*Exercise*. Only an exact copy is wanted: the lines from the one holding "You are a computer-use" through the last line below, minus the pictures.

____

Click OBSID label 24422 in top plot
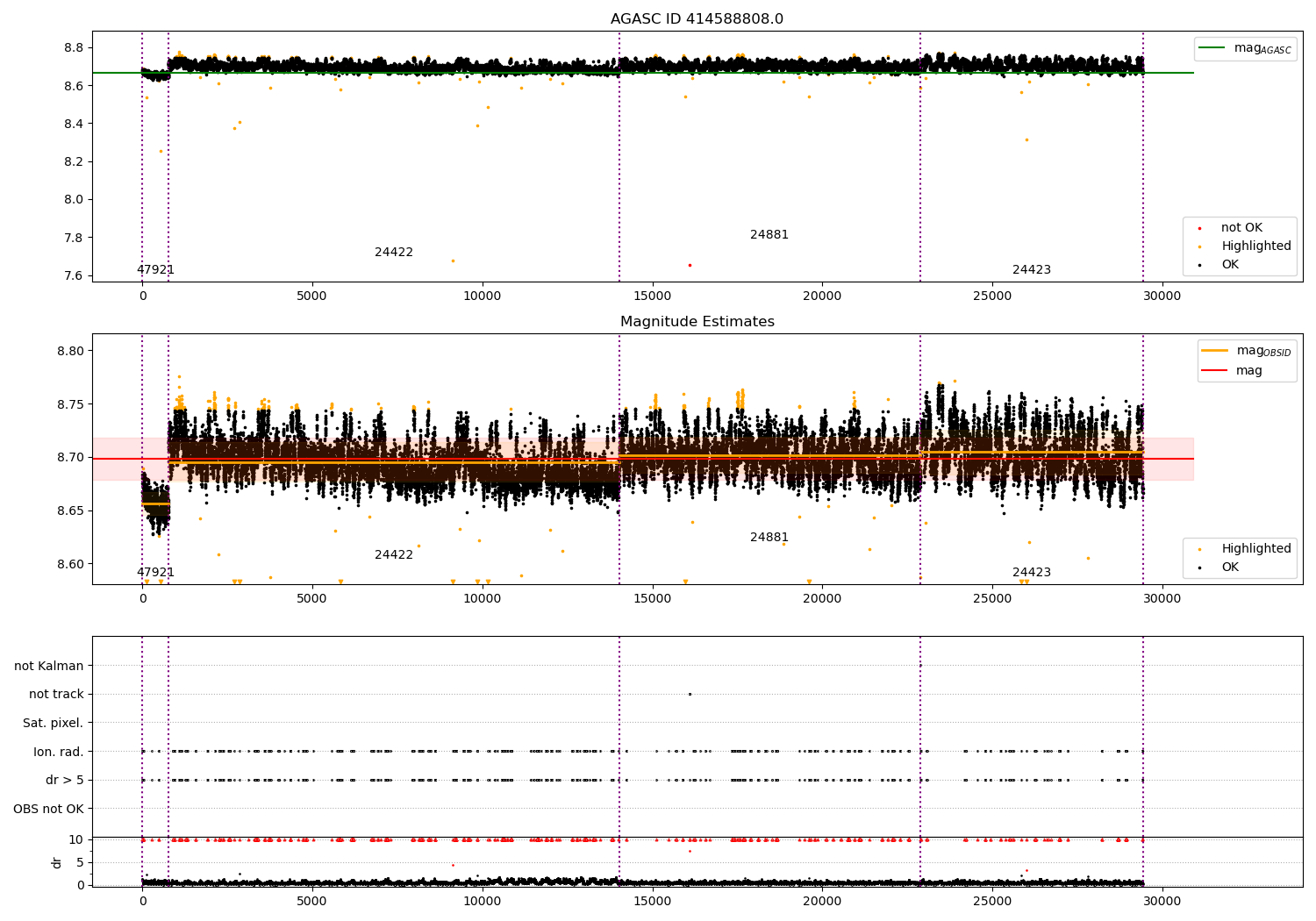Screen dimensions: 1316x921 (x=394, y=253)
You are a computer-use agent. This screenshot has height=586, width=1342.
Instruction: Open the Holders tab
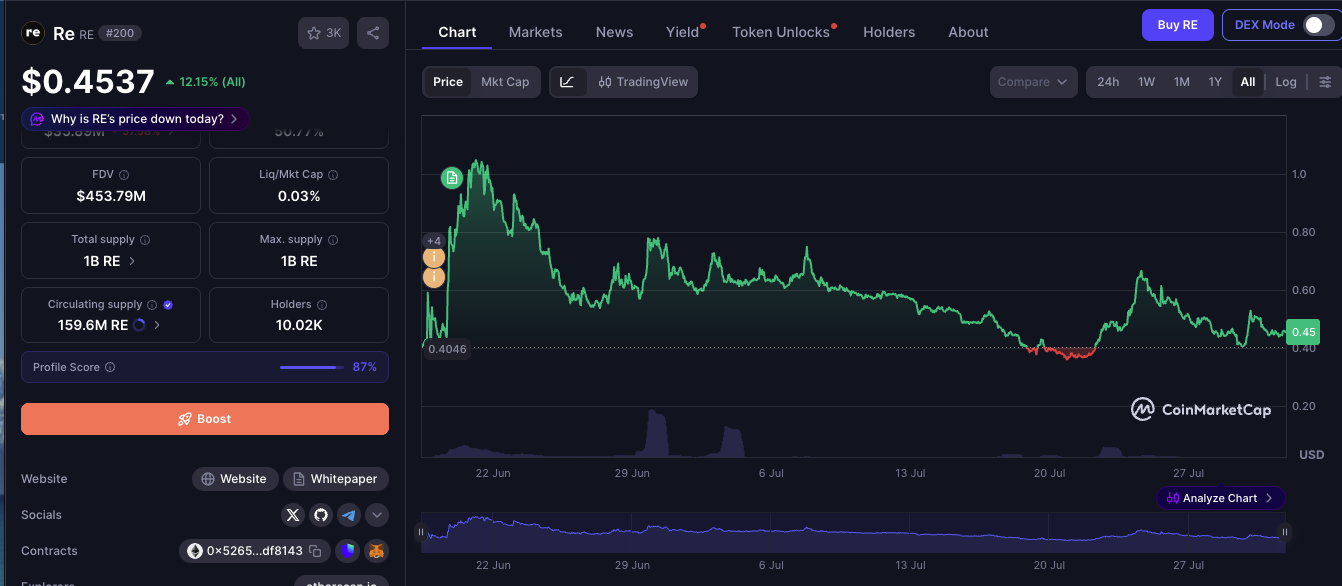pos(889,32)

____

*The completed task*.
You are a computer-use agent. This screenshot has height=586, width=1342.
Instruction: Open the Holders tab
pos(889,32)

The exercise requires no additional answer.